In this study, a two-dimensional (2D) structural mechanical analysis and a three-dimensional (3D) fluid-structure interaction (FSI) analysis were conducted based on intravascular optical coherence tomography (IV-OCT) and digital subtraction angiography (DSA) data sets. In the 2D study, 103 IV-OCT slices were analyzed. An in-depth morpho-mechanic analysis and a weighted least absolute shrinkage and selection operator (LASSO) regression analysis were conducted to identify the crucial features related to plaque vulnerability via the tuning parameter (λ). In the 3D study, the coronary model was reconstructed by fusing the IV-OCT and DSA data, and a FSI analysis was subsequently performed. The relationship between vulnerable plaque and wall shear stress (WSS) was investigated.

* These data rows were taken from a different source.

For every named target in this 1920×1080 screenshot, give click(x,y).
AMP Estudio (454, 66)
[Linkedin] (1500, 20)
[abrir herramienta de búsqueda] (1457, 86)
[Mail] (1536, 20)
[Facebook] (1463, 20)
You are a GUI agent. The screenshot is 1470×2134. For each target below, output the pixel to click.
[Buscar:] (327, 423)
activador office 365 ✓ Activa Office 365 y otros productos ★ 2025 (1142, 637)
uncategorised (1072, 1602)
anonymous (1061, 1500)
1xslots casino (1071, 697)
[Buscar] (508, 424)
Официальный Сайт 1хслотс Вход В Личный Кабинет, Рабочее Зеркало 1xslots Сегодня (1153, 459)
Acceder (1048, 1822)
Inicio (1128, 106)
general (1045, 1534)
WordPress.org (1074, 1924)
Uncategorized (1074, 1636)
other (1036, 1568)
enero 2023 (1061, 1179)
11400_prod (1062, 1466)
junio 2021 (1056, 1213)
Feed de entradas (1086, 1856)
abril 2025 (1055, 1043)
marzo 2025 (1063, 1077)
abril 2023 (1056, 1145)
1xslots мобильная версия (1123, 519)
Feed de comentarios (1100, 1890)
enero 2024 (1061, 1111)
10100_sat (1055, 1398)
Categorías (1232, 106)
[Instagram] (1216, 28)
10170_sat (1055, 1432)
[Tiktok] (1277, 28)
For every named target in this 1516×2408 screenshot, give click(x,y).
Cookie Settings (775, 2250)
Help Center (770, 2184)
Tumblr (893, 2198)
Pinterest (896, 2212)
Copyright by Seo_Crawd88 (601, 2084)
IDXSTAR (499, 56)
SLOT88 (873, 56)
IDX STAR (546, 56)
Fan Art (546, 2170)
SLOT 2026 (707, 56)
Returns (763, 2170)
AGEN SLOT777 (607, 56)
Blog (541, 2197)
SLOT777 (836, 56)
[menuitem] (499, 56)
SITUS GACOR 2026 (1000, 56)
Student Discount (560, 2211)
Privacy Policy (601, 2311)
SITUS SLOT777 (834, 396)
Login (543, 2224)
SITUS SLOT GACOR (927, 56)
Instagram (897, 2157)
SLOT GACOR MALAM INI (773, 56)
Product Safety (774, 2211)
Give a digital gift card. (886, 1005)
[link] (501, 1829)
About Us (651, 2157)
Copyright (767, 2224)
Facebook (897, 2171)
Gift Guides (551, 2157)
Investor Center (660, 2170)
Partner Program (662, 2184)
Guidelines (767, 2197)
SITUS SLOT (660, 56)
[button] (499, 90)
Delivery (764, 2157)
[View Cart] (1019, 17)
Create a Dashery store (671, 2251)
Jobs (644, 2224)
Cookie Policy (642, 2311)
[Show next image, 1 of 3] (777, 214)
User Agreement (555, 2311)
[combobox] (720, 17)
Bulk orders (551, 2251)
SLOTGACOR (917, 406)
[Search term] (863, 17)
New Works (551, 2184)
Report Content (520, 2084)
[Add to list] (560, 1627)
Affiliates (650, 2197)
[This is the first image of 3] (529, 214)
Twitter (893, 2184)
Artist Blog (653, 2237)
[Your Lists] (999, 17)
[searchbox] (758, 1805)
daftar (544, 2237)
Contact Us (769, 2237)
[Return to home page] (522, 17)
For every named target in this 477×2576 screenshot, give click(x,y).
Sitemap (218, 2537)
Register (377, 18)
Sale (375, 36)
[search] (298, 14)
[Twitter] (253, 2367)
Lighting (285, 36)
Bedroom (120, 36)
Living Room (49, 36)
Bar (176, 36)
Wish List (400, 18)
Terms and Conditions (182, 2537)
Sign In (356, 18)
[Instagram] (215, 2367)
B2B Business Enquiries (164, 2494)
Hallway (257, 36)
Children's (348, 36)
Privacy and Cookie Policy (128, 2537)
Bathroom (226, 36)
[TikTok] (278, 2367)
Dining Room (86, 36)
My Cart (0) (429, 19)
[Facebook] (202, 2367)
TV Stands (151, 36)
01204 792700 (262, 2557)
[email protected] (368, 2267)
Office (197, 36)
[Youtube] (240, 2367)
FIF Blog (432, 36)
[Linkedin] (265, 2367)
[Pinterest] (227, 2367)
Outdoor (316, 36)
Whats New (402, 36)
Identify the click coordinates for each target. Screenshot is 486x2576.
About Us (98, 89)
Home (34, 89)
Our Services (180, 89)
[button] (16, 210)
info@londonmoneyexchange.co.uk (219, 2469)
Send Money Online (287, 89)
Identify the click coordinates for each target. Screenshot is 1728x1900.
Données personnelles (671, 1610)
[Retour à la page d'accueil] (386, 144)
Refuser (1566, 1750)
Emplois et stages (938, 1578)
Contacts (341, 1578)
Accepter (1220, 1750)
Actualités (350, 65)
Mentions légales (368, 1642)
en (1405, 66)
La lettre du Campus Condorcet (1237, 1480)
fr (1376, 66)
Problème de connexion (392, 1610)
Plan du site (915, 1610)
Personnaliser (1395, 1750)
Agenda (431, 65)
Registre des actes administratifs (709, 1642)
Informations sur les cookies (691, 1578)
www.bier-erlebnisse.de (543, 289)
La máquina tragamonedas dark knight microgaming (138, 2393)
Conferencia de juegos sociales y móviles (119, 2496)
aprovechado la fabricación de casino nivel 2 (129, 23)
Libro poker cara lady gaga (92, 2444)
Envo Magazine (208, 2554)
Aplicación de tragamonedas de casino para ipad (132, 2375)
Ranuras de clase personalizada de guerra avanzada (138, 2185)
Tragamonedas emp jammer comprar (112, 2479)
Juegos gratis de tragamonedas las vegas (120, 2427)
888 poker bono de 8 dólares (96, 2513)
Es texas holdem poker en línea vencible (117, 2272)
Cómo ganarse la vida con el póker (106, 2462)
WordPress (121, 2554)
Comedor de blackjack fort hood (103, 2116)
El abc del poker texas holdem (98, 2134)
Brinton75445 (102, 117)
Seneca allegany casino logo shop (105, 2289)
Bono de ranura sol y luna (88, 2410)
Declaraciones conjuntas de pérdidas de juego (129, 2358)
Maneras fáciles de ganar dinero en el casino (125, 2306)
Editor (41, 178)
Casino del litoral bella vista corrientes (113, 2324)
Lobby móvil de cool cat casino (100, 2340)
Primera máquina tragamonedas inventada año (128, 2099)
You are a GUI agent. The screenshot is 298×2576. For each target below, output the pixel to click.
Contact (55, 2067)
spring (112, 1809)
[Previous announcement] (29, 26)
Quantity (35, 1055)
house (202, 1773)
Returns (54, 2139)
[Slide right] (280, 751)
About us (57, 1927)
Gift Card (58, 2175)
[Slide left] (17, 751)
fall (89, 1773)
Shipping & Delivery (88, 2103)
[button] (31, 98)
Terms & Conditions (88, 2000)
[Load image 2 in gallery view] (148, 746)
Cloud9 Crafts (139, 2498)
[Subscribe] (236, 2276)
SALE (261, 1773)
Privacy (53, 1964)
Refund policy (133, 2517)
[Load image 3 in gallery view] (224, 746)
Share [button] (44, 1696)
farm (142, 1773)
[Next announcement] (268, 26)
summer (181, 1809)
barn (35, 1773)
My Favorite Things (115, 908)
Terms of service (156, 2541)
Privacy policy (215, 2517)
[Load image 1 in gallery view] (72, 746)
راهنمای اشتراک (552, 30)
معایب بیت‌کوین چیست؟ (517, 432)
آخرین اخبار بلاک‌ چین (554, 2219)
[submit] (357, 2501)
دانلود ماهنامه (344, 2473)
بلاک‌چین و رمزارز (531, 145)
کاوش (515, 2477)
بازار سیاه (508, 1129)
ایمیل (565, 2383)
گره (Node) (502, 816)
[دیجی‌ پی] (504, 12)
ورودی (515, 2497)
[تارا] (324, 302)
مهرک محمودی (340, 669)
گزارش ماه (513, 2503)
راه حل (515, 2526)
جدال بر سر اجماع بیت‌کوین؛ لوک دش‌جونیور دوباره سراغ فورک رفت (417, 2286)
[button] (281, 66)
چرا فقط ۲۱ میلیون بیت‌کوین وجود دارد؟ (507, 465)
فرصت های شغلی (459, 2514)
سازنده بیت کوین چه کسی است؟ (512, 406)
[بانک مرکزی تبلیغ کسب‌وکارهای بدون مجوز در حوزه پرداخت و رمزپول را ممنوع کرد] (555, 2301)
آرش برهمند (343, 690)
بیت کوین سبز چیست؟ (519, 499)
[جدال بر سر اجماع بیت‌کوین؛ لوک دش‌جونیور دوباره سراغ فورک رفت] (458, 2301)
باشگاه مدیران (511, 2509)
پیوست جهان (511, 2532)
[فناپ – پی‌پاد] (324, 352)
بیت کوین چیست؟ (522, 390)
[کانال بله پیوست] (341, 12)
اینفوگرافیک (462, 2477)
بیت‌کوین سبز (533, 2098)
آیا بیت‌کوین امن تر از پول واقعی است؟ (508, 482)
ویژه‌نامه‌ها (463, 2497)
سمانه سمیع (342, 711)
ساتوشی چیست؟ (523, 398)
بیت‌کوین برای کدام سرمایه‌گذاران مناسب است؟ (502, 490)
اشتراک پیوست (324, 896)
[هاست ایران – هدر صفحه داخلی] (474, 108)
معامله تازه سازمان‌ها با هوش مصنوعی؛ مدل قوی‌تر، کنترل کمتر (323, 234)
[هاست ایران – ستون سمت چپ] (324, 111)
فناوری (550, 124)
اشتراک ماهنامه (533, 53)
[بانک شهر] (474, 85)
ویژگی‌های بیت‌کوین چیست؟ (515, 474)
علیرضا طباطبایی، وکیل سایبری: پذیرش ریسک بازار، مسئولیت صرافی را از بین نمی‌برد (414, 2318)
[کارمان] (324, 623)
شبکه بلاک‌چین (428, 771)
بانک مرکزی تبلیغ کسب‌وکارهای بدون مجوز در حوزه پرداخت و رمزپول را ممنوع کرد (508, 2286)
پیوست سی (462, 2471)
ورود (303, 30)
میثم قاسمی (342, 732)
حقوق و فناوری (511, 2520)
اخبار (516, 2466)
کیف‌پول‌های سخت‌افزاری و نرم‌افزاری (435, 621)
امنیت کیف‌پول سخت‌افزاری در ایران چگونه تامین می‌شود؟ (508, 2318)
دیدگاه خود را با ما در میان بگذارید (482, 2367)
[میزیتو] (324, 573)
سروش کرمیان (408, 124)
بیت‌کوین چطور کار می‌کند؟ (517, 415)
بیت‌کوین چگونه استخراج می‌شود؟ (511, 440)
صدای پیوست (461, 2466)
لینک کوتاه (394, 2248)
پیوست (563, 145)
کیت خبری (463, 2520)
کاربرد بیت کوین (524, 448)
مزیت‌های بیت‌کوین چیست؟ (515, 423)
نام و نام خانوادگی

The influential factors were selected using the minimum criteria (λ-min) and one-standard error criteria (λ-1se). In addition to the common vulnerable factor of the minimum fibrous cap thickness (FCTmin), four biomechanical factors were selected by λ-min, including the average/maximal displacements and average/maximal stress, and two biomechanical factors were selected by λ-1se, including the average/maximal displacements. Additionally, the positions of the vulnerable plaques were consistent with the sites of high WSS.
Functional indices are crucial for plaque status assessment. An evaluation based on biomechanical simulations might provide insights into risk identification and guide therapeutic decisions.
有人提出生物力学因素可能会影响斑块的形成。然而,评估斑块易损性的关键决定因素仍具有推测性。
在本研究中,基于血管内光学相干断层扫描(IV-OCT)和数字减影血管造影(DSA)数据集进行了二维(2D)结构力学分析和三维(3D)流固耦合(FSI)分析。在二维研究中,分析了103个IV-OCT切片。通过调整参数(λ)进行深入的形态力学分析和加权最小绝对收缩和选择算子(LASSO)回归分析,以识别与斑块易损性相关的关键特征。在三维研究中,通过融合IV-OCT和DSA数据重建冠状动脉模型,随后进行FSI分析。研究了易损斑块与壁面剪应力(WSS)之间的关系。
使用最小标准(λ-min)和单标准误差标准(λ-1se)选择影响因素。除了最小纤维帽厚度(FCTmin)这一常见的易损因素外,λ-min选择了四个生物力学因素,包括平均/最大位移和平均/最大应力,λ-1se选择了两个生物力学因素,包括平均/最大位移。此外,易损斑块的位置与高WSS部位一致。
功能指标对于斑块状态评估至关重要。基于生物力学模拟的评估可能有助于风险识别并指导治疗决策。